Despite all that, this is a very important Bill. We Liberal Democrats have had free votes throughout its stages, and will have a free vote on Third Reading, but speaking personally, I welcome the Bill as it stands. I support the way in which it has moved through the House, and its shape now as it moves to the other place. This country has led the way in shaping the ethical framework within which science operates. The Conservative party started the process in 1990, when it was in government. The Bill brings the legislation up to date on the advances of scientific endeavour, and that is the right way to proceed.
As I say, the Liberal Democrats will have a free vote; however, my party's policy is to be pro-science and pro-research, but in favour of an ethical framework for science, subject to proper limits and safeguards. I shall certainly support the Bill on Third Reading.
I want to know what, in years to come, Members of the House are supposed to say to children who look at us and say, "Why have you denied me the opportunity to have a relationship with my natural father or mother?" That should be the birthright of every child in this country. It is a deeply sad moment when the House denies that possibility to children who may wish to have that opportunity in years to come. I am deeply saddened that we have not had a proper debate, and that there has not been a chance for every Member to go through one or other Division Lobby, on the issue.
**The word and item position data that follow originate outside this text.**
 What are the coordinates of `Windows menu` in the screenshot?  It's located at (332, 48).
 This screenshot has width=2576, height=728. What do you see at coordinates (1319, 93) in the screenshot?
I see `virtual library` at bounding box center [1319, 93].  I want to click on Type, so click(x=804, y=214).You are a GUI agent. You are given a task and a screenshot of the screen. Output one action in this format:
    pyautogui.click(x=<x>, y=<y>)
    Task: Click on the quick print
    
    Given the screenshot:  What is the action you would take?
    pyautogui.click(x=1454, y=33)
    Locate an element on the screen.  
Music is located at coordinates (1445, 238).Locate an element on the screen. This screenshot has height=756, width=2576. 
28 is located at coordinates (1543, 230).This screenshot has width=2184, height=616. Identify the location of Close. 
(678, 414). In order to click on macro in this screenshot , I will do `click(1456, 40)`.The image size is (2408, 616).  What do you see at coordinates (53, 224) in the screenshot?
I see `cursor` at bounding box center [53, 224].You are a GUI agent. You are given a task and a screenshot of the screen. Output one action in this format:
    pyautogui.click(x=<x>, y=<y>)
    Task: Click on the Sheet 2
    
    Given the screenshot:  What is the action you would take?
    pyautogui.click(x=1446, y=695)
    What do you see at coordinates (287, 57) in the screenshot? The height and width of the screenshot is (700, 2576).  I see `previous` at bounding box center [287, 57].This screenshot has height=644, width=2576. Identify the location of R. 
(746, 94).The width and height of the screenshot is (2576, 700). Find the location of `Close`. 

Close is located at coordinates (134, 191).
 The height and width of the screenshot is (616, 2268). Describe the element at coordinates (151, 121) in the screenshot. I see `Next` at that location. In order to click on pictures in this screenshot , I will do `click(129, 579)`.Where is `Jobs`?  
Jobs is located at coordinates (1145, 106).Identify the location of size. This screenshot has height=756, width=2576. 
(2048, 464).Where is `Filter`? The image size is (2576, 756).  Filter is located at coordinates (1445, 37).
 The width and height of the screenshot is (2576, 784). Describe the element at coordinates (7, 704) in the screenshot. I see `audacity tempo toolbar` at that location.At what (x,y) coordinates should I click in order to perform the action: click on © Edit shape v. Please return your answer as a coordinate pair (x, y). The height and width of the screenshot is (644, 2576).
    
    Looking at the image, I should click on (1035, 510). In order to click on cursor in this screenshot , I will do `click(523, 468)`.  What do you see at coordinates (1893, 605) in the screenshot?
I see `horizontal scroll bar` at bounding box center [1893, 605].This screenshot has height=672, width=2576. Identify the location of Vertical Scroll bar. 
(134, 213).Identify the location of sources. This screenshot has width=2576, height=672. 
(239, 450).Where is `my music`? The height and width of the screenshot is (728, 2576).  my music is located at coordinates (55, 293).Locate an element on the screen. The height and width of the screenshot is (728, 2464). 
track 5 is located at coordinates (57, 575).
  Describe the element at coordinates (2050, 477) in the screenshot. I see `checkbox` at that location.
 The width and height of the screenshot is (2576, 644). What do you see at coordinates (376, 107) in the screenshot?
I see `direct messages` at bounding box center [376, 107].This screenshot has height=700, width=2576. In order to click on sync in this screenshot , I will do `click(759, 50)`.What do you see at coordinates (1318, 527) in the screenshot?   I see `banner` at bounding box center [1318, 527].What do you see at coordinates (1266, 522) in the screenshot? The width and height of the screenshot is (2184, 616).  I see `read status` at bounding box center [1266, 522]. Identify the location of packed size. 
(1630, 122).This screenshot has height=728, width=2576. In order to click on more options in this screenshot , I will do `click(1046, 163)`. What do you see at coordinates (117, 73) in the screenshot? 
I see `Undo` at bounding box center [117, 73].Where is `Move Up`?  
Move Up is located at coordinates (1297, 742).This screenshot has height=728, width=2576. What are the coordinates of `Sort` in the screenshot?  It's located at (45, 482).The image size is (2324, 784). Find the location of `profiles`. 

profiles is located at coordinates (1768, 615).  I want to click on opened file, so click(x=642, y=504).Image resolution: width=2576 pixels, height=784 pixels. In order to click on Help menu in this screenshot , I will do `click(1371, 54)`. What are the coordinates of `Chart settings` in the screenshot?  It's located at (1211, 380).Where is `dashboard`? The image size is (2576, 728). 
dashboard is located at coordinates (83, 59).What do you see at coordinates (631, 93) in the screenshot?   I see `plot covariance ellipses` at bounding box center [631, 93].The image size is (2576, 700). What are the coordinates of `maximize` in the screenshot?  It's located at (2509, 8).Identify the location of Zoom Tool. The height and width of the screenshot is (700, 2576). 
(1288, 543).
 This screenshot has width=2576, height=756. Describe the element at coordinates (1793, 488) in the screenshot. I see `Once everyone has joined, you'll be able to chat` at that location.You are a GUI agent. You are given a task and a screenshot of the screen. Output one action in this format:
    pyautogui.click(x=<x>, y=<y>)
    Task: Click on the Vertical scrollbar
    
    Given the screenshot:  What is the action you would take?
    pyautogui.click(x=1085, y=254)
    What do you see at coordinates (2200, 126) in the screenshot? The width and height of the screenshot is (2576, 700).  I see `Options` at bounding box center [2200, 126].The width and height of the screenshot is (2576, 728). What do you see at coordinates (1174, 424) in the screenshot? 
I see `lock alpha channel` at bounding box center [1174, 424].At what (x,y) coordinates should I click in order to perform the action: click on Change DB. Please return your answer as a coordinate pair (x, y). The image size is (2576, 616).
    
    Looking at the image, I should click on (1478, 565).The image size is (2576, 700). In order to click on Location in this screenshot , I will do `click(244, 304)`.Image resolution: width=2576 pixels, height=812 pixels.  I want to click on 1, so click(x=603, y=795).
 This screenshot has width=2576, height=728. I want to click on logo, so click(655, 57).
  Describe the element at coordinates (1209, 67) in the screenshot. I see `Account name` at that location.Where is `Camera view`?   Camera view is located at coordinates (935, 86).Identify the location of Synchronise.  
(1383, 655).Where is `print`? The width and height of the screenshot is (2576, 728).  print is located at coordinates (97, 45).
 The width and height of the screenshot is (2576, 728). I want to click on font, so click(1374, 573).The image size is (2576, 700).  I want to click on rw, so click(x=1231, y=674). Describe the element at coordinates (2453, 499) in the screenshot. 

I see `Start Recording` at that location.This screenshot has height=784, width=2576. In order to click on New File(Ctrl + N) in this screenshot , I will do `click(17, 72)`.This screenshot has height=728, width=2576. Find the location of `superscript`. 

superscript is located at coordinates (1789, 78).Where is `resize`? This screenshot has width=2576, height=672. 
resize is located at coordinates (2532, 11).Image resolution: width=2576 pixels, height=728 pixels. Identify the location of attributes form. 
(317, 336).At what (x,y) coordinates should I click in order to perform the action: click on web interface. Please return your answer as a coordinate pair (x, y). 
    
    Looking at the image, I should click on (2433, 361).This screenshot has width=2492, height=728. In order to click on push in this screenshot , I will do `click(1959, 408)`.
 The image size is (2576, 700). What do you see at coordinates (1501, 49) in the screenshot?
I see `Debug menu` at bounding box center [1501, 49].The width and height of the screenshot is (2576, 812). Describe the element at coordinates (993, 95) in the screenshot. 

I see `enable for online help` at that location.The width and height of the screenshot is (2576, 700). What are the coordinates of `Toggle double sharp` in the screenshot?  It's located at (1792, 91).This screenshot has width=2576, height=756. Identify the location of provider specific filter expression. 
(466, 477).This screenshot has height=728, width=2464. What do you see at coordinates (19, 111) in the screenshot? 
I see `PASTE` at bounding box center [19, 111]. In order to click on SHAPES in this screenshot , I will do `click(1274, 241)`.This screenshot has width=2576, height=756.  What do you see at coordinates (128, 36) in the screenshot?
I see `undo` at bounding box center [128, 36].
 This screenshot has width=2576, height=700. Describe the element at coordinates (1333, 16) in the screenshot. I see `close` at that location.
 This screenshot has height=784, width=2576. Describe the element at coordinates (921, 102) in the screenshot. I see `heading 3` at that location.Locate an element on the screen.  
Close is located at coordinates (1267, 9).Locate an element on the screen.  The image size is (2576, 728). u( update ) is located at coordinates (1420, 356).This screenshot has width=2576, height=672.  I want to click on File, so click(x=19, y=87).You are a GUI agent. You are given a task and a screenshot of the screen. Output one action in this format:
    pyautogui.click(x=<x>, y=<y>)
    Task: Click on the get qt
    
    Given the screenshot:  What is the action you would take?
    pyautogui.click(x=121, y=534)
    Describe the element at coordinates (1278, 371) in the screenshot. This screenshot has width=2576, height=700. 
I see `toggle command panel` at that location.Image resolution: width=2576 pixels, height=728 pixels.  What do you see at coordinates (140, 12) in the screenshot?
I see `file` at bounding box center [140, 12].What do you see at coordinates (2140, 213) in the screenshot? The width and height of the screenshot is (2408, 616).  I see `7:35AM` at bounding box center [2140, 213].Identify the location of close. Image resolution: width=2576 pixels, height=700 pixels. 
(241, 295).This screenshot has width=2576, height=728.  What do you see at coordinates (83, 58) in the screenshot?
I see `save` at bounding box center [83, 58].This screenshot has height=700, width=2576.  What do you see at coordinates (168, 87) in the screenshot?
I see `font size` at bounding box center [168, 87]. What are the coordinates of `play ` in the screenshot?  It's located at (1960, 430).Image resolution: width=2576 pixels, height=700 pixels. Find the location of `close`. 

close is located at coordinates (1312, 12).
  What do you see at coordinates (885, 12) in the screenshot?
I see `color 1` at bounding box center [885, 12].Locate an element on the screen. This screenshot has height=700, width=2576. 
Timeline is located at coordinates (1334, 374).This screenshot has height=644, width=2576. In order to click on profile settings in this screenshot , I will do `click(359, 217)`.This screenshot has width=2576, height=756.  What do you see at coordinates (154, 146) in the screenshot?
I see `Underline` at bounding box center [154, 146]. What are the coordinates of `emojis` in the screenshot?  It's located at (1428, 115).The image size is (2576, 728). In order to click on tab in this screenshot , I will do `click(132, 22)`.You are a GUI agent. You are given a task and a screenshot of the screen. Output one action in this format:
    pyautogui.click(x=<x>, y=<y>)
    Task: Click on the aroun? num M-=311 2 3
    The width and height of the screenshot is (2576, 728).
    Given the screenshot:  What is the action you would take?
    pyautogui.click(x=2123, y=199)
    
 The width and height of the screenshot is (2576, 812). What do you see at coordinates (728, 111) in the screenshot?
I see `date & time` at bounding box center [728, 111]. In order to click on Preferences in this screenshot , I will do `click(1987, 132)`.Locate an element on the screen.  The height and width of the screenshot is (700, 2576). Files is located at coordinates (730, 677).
I should briefly like to support the Bill on Third Reading. It is another breakthrough piece of legislation, following on from the Human Fertilisation and Embryology Act 1990. All of us should think that one day, future generations will thank us legislators for having made good legislation, backed with regulations that will ensure that many diseases from which people suffer will, in years to come, be a thing of the past.
Professor Jones of St. Mary's university college sums it up by saying that there is no doubt that if one overarching principle of contemporary medical ethics still trumps all others, it is personal autonomy. We have been denied the opportunity to debate the question of consent in the context of licensing, and it is deeply regrettable—
It being Seven o'clock, Mr. Speaker, put the Question pursuant to Order [this day].